### SHORT PROBLEM
Pick up the passage below about mountain lions and the Goldthwaite jaguar in Texas and keep writing it from its final sentence onward.

### TEXT EXCERPT
About this time last year, during another period of intense heat and drought, I saw a large, tawny animal coming down the side of Santa Anna Mountain. It was just after dawn, and at first I thought it was a gold retriever, but it leapt from one rock to another in a way that wasn’t very dog like. I’m not 100% sure it was a mountain lion, but I think it was.
A fellow down the road from us said he saw one a few years back. He heard a noise in the middle of the night, and came out to see what it was. He says it was a mountain lion prowling around his building. It heard him come out, and took off running down Avenue B. From time to time, people spot them out here, although the population has to be pretty thin, and they roam large territories, so a mountain lion spotted 200 miles from away could easily be the same one someone saw here.
Big cats are a secretive group. They are rarely seen, even when the population is healthy, yet they hold a fascination for us that spawns all kinds of stories, rumors and even legends. There was a time when another big cat, the jaguar, roamed the hills of west central Texas. Although rare even in the frontier days, jaguars were seen in Texas from time to time, and there are several proven episodes of the jaguar’s existence here. One of the most famous encounters took place in Goldthwaite in 1903.
Known as the Goldthwaite jaguar, the animal was killed by a man named Homer Brown while hunting mountain lions in the area. Brown’s account of the incident was printed in Texas Game and Fish in 1946. It says, “Henry Morris came to go hunting with me that night. I had a boy staying with me by the name of Johnnie Walton. We three took supper at my home and then started for the mountains, 3 miles southwest of Center City, where we started the jaguar just at dark. We ran him about 3 miles and treed him in a small Spanish oak. I shot him in the body with a Colt .45. He fell out of the tree and the hounds ran him about half a mile and bayed him. I stayed with him while Morris went to Center City after guns and ammunition. In about an hour and a half he came back and brought several men with him, so then the fight commenced. We had to ride into the shinnery and drive him out, and we killed him just at 12 o’clock that night. We commenced the fight with ten hounds, but when we got him killed there were three dogs with him, and one of them was wounded. He killed one dog and very nearly killed several others. He got hold of Bill Morris’s horse and bit it so bad it died from the wounds. The men in the chase were three of the house boys, Al and Joe Tangford, George Morris, Bill Morris, Thad Carter, Claud Scott, Henry Morris, Johnnie Walton, and myself. The jaguar measured 6 feet from tip to tip, 36 inches around chest, 20 inches around head, 21 inches around forearm, 9 inches across the bottom of foot; weight, 140 pounds.”

### ENTRIES SHOWN

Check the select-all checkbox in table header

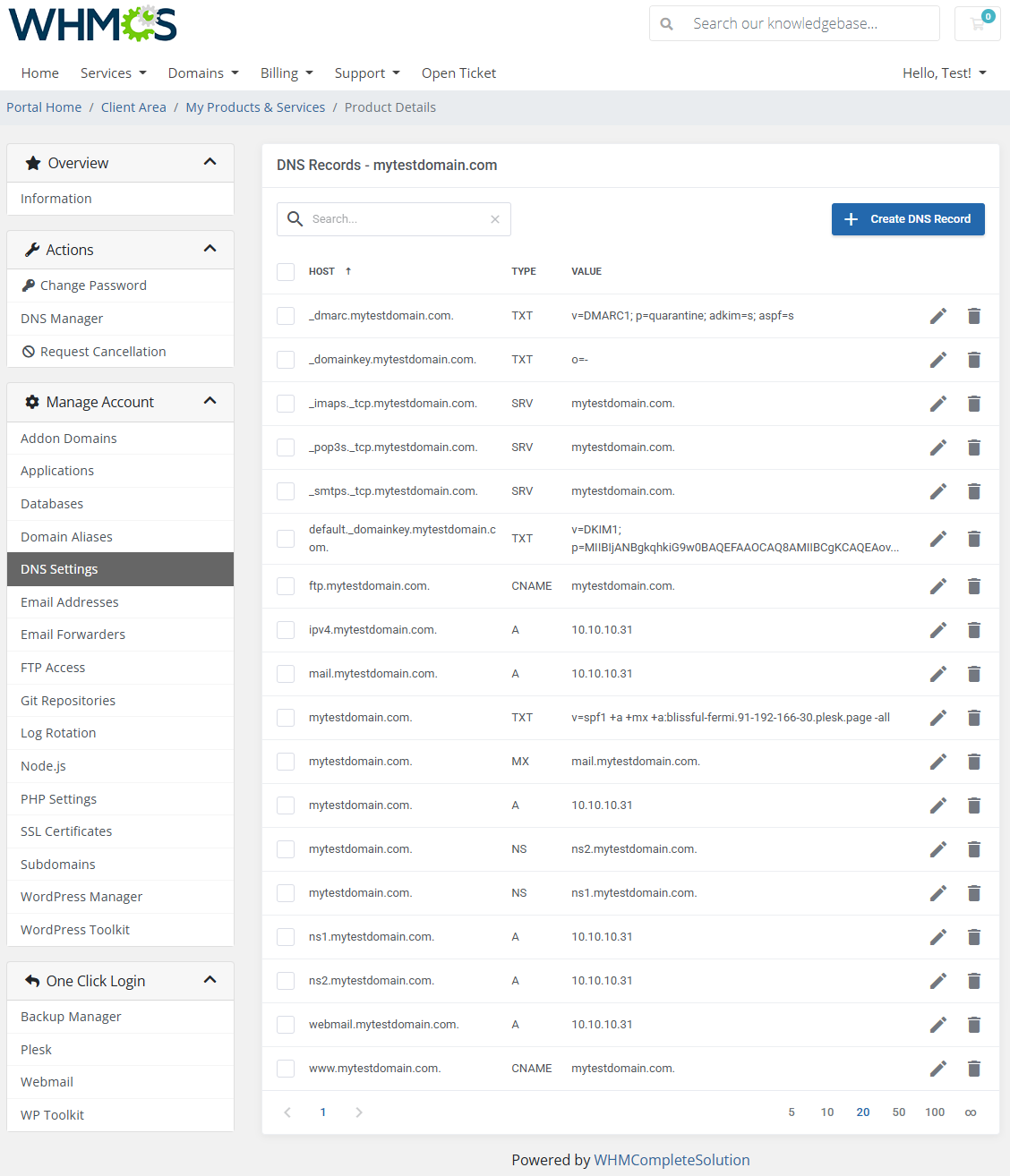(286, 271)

==

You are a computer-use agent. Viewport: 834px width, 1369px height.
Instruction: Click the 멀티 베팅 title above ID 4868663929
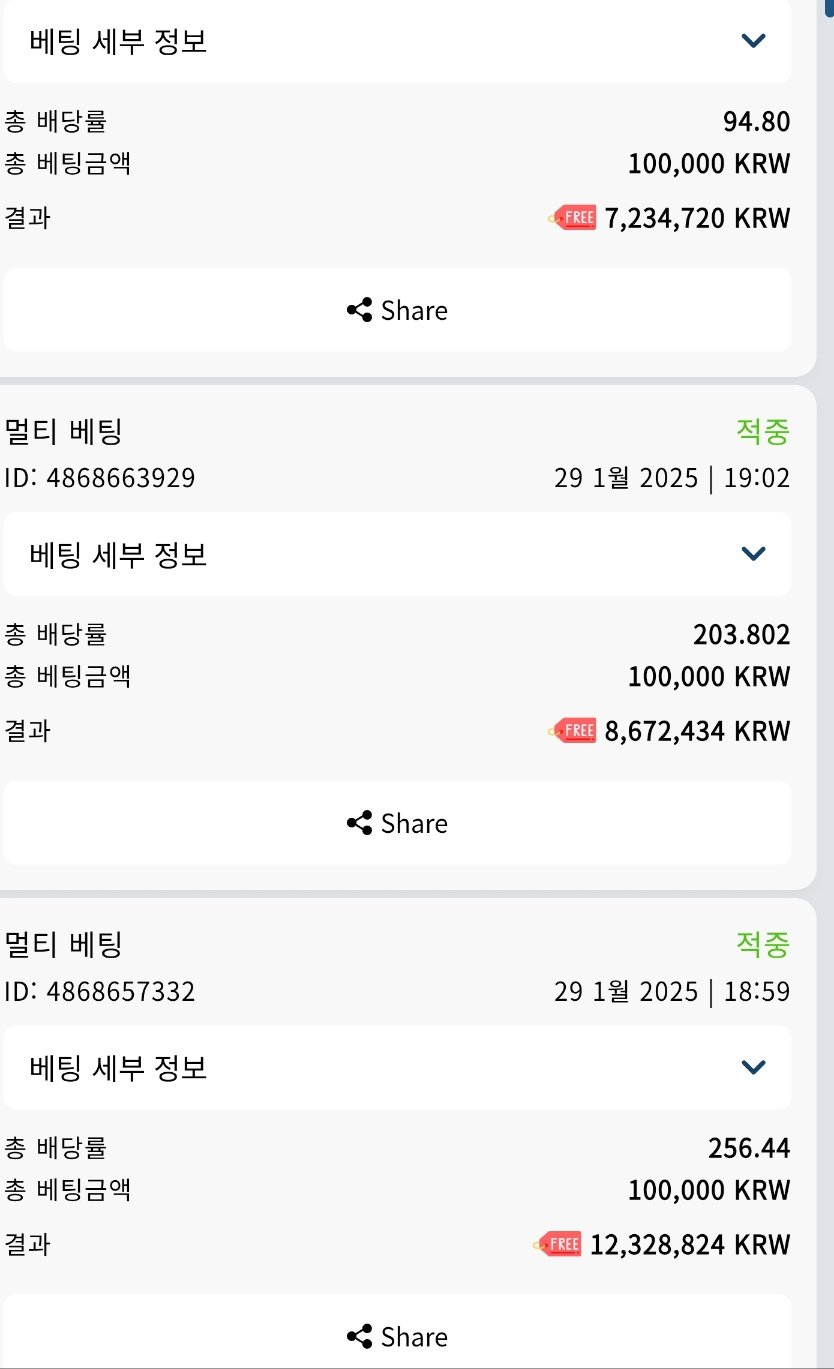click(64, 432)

### RESPONSE TO THE TASK
In another recollection, the story is told that this jaguar was not alone, that another cat accompanied him but managed to elude capture. The remains of the Goldthwaite jaguar were donated to the Smithsonian, where they are today.
People say that Texas never had a large population of jaguars, that they simply wandered up from Mexico from time to time. It’s hard to say for sure I guess. The same claim is not made regarding mountain lions, however, which are still relatively frequent visitors to ranches and wilderness preserves, particularly around the Big Bend area.
The jaguar is considered extinct in Texas, having not been sighted here since the 1940s. If history teaches us one thing though, it is that everything rises and falls. Civilizations, like the big cats, come and go. Perhaps one day, in the far distant future, jaguars will again roam the hills of west central Texas, and the stories and rumors concerning these elusive and secretive animals will start all over again. If they do, my bet is they set up headquarters right here on Santa Anna Mountain. I’m pretty sure the mountain lions are doing it already.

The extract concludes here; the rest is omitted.